下の分析対象の文章を2文で要約してください。

====== 分析対象の文章

美容婦人科医の喜田直江さんは、著書『女性器コンプレックス』(幻冬舎刊)の中で、自分の女性器にコンプレックスを抱き、結婚や出産などといった一大イベントにまで影響が及び、人生が台無しになってしまう女性がいることを明かしている。

周囲の人に相談しにくいからこそ、深刻化してしまいやすいのが「女性器コンプレックス」。喜田さんへのインタビュー後編では、何の情報が間違っていて何が正しいのか、ケアの正しい方法などを聞いていく。

■名器は存在しない? においケアなら毛を剃る?

――喜田さんが自分の性器にコンプレックスを抱いている女性がいるということに気付いたきっかけはなんだったのですか?

喜田:私の場合、もともと産婦人科医だったので、同じ女性ということもあって悩みを相談されることが多かったんです。ただ、病気ではないので、産婦人科では治療することができず、美容の範疇に入るんですね。

――だから喜田さんは美容婦人科医の肩書きなんですね。

喜田:そうです。美容外科ともイメージが違うのですが、切り分けるとそちらに入るんです。病気ではないものにメスを入れることになるので。

――では、『女性器コンプレックス』を執筆した経緯は?

喜田:いろいろな患者さんのお話を聞いていて、女性器に対する知識があまりにも少ないという印象を抱いたんですね。

今のクリニックを開業して5年ほど経って、同じように悩んでいる人がたくさんいること、そして対処の方法があることを、なるべく多くの女性に知ってほしいというところで、本という形であれば広まるかなと。

――やはりパートナーからの何気ない一言から自分の性器にコンプレックスを抱いてしまう方が多いという事実がある以上、男性側も不用意な一言を言わないように気をつけないといけないということを痛感しました。

喜田:そうなんですよね。実はこの本は女性に向けて書いたのですが、本を読んだ女性が男性にも読んでほしいと貸したりすることが少なくないようで、読んでいただいた男性からも反応がきています。

「大きくない?」「ゆるいなあ」と思ってしまう男性側の心理もあるでしょう。でも、伝え方を間違えれば女性はただ傷つくだけ。また、女性が「(小陰唇が)大きいよね」と言われたら、誰と比べてそんなことを言ってるんだろうと疑心暗鬼になるでしょう。

============
====== 提供データ

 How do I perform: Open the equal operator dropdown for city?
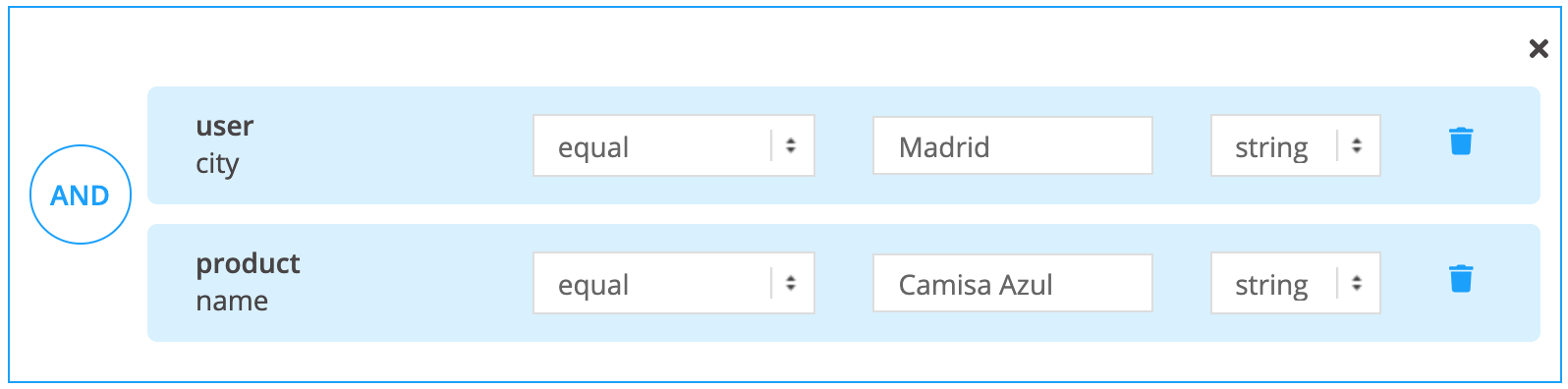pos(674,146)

============
====== 提供データ

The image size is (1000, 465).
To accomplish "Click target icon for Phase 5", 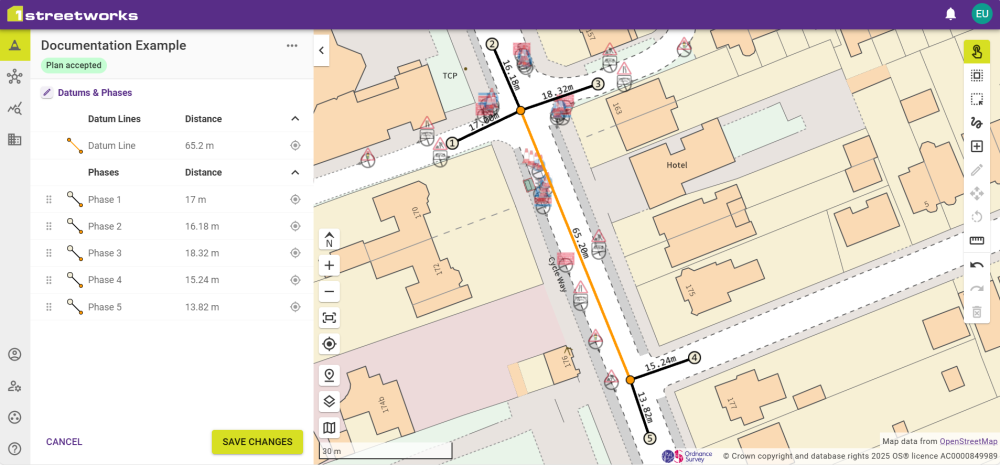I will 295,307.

============

■ **課題の結果**:
美容婦人科医の喜田直江さんは、もともと産婦人科医で、同じ女性として性器の悩みを相談されることが多かったが、病気ではないため産婦人科では治療できず、美容の範疇に入ると語っている。患者の話から女性器への知識があまりに少ないと感じ、同じ悩みを持つ人が多いことと対処の方法があることを多くの女性に知ってほしいと『女性器コンプレックス』を執筆したと述べ、パートナーが伝え方を間違えれば女性はただ傷つくだけだと指摘している。